The time capsule that hits a little too close to home

Scrolling through the archives, I stumbled upon a piece of audio gold from July 2016. It is a 107-minute time machine featuring Wade Keller and Sean Radican from the Pro Wrestling Torch back catalog, and it is a fascinating document of a very specific, very weird moment in wrestling history. Hearing those guys breakdown the impending Cruiserweight Classic and the aftermath of the Hardy Boyz' Final Deletion is basically a mirror for exactly why we all got stuck in this wrestling obsession in the first place.

You listen to this and you remember that summer. We were all convinced professional wrestling was on the precipice of some massive evolution. The Cruiserweight Classic was the white whale of modern booking, promising guys like Kota Ibushi and Zack Sabre Jr. a platform on the WWE network that just didn’t exist in the terrestrial television era. It felt like the major promotions were finally conceding that the audience wanted high-level workrate over the typical 1990s tropes.

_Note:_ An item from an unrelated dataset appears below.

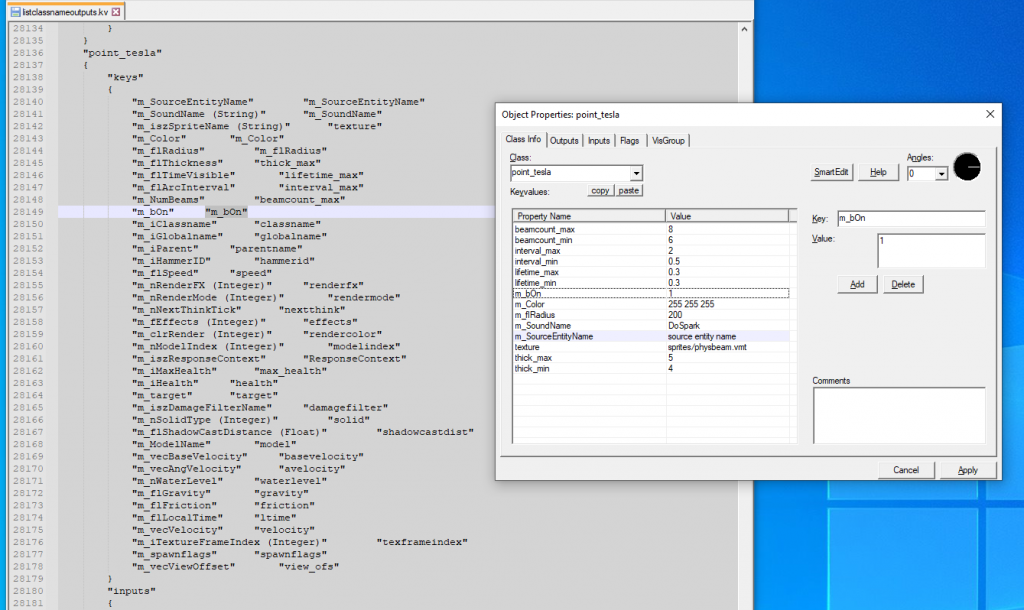Click the save icon on file tab
Screen dimensions: 1024x610
coord(15,12)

Then you hit the segment on the Final Deletion saga. That was the moment Matt Hardy decided to stop caring about what the industry considered 'good' and just leaned into the absolute absurdity of his own brain. It was polarizing. Half the audience called it the death of wrestling, and the other half realized it was the most creative thing to hit Impact in a decade. Listening to Keller and Radican dissect the fallout is a reminder that we were all just trying to figure out if we were watching a masterpiece or a fever dream.

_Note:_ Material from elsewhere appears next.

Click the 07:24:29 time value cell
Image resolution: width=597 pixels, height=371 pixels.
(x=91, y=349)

The McMahons were playing a different game back then

The conversation shifts to the internal dynamics of the McMahon family, specifically the power struggle between Vince, Stephanie, and Shane. This was peak content for people who lived for the backstage politics. We were waiting on the draft, the brand split was coming back, and everyone was convinced that the competition between Raw and SmackDown was going to force the WWE to actually innovate. The talk about the brand split draft is hilarious now, considering how many times that exact same format has been recycled since 2016.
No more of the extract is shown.